Mi ha sempre colpito la passione con cui gli statunitensi si sedevano nei loro enormi divani davanti alla tv per osservare, studiare, commentare i dibattiti politici, sia allo stadio iniziale delle primarie sia in quello successivo e decisivo dello scontro bipartisan. Oggi mi colpisce vedere la tv spenta. Le parole non ingannano più nessuno e la religione difficilmente potrà costituire la leva attraverso cui riportare un po’ di fiducia nelle case della middle class americana. Per questo nessuno dei candidati repubblicani al ticket presidenziale è ancora riuscito a conquistare veramente le attenzioni e le simpatie degli elettori.
La sensazione diffusa è che Obama vincerà le elezioni del prossimo novembre e che lo studio ovale resterà all’ex senatore, venuto dall’Illinois con i suoi ideali rivoluzionari, per altri quattro anni. Ma, allo stesso modo, nessuno ne sembra davvero entusiasta.
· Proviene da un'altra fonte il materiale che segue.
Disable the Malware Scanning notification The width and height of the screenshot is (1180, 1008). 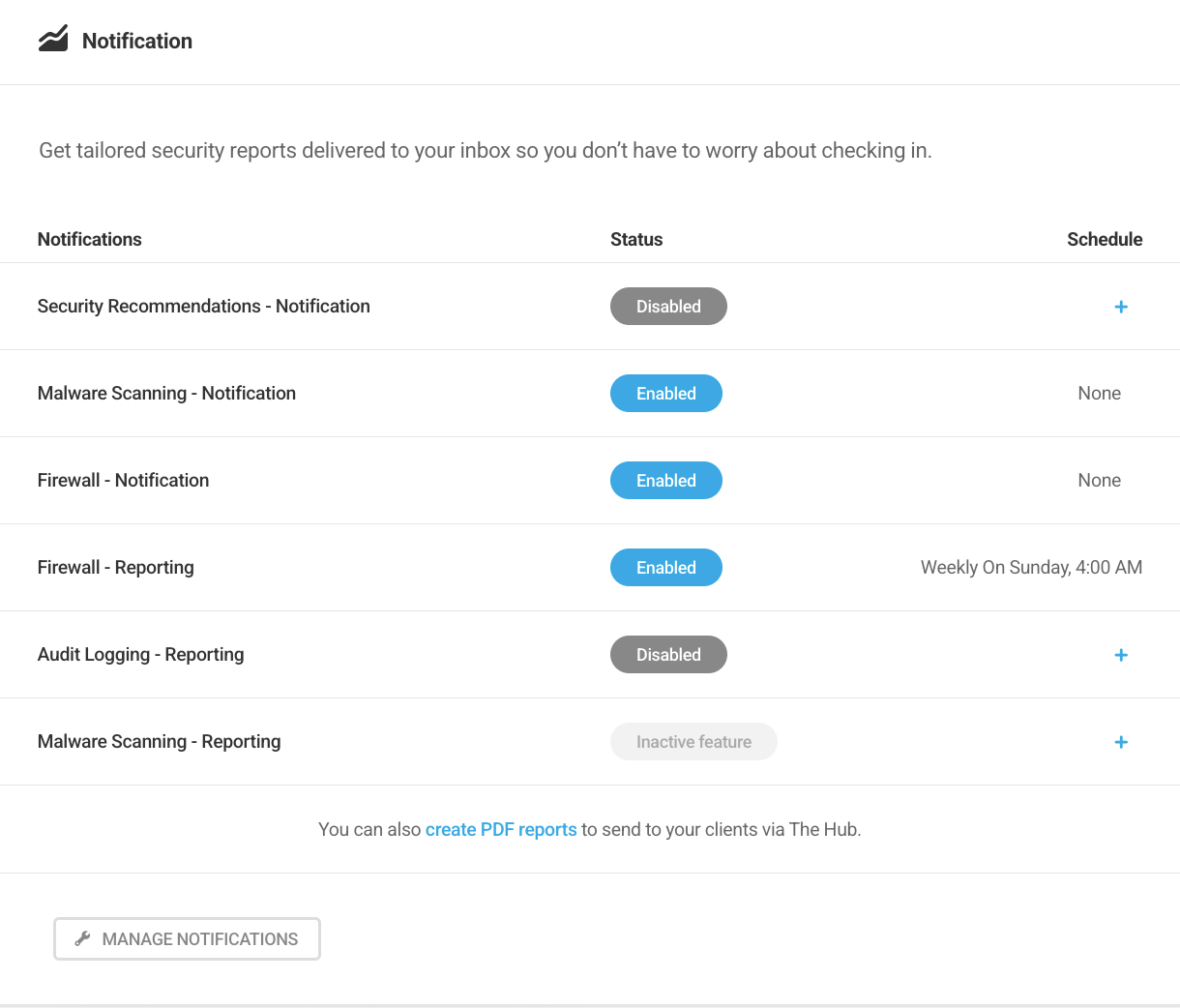[x=665, y=393]
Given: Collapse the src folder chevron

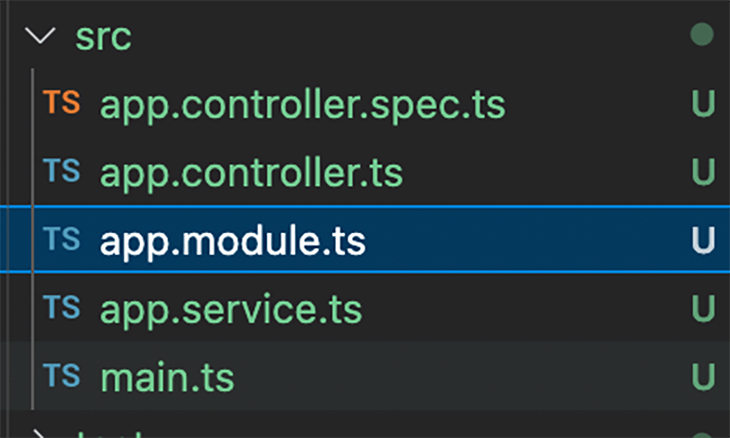Looking at the screenshot, I should coord(40,36).
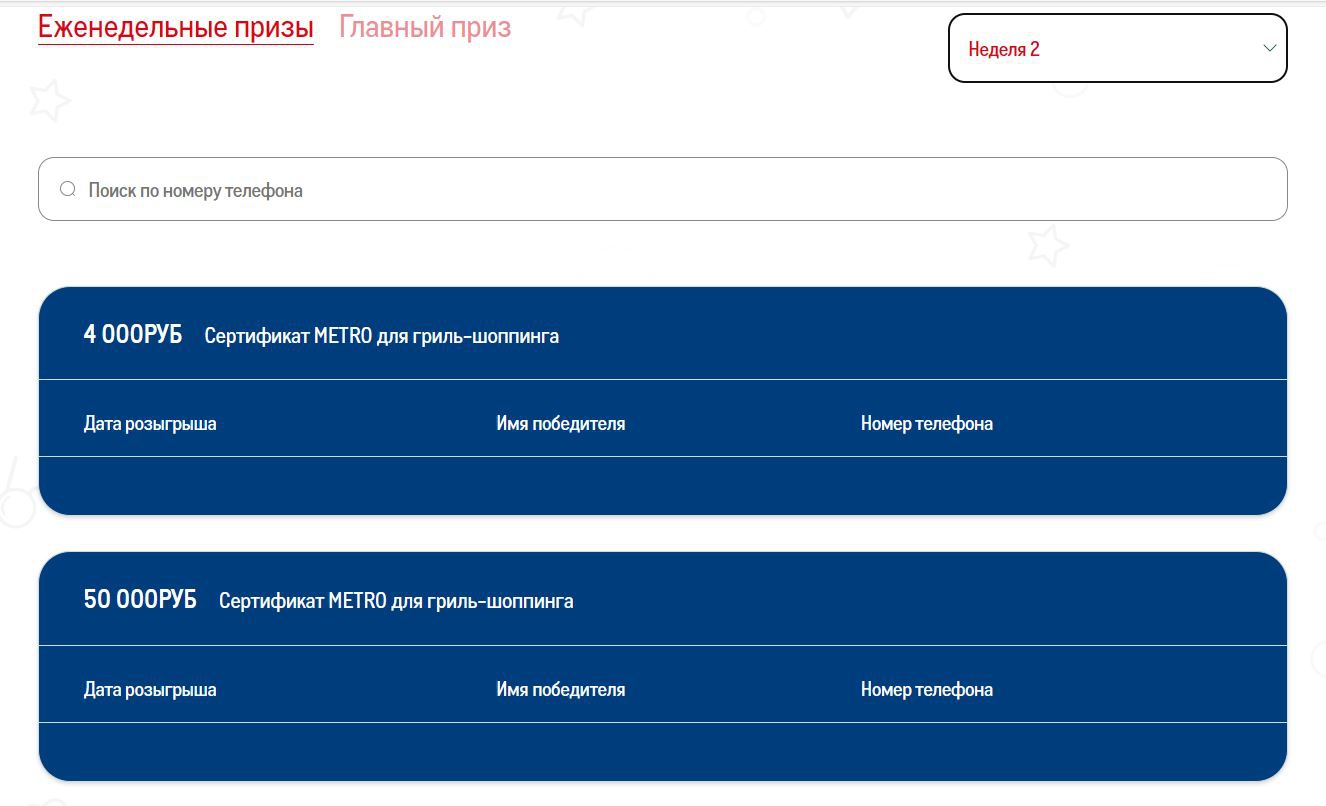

Ho incontrato, a distanza di quattro anni, le stesse persone che avevo lasciato con in mano le bandiere con il simbolo della campagna di Obama, nei picchetti a favore del vento del cambiamento venuto da Chicago, e con le loro convinzioni ben salde nelle loro menti. Al loro posto ho ritrovato vaghezza, disillusione, amarezza. Certo loro voteranno per Obama, non ci sono dubbi, eppure questo presidente li ha delusi; nessuno gli rinfaccia la crisi economica né tantomeno la perdita dei posti di lavoro ma la sua ambiguità politica, la sua debolezza in Congresso, la sua mano tesa all’avversario tanto combattuto durante la campagna del 2008. Alcuni dicono che Obama non ha nemmeno cominciato a fare campagna elettorale, sta solo riscaldando i motori. Forse. Ma certo per lui non sarà facile riuscire a risalire la china del baratro ricorrendo a facili slogan e temi scottanti che nemmeno lui sa più se possono essere risolti con la facilità che aveva immaginato. L’entusiasmo con cui Obama era stato accolto era dovuto alla volontà di cambiamento di un sistema che sembrava davvero non funzionare più; e ora i Repubblicani sembrano voler fare lo stesso, ma il problema è che se non ha funzionato la prima volta, non è detto che la gente sia disposta a credere che questa sia la volta buona. Con buona pace dei rivoluzionari in giacca e cravatta.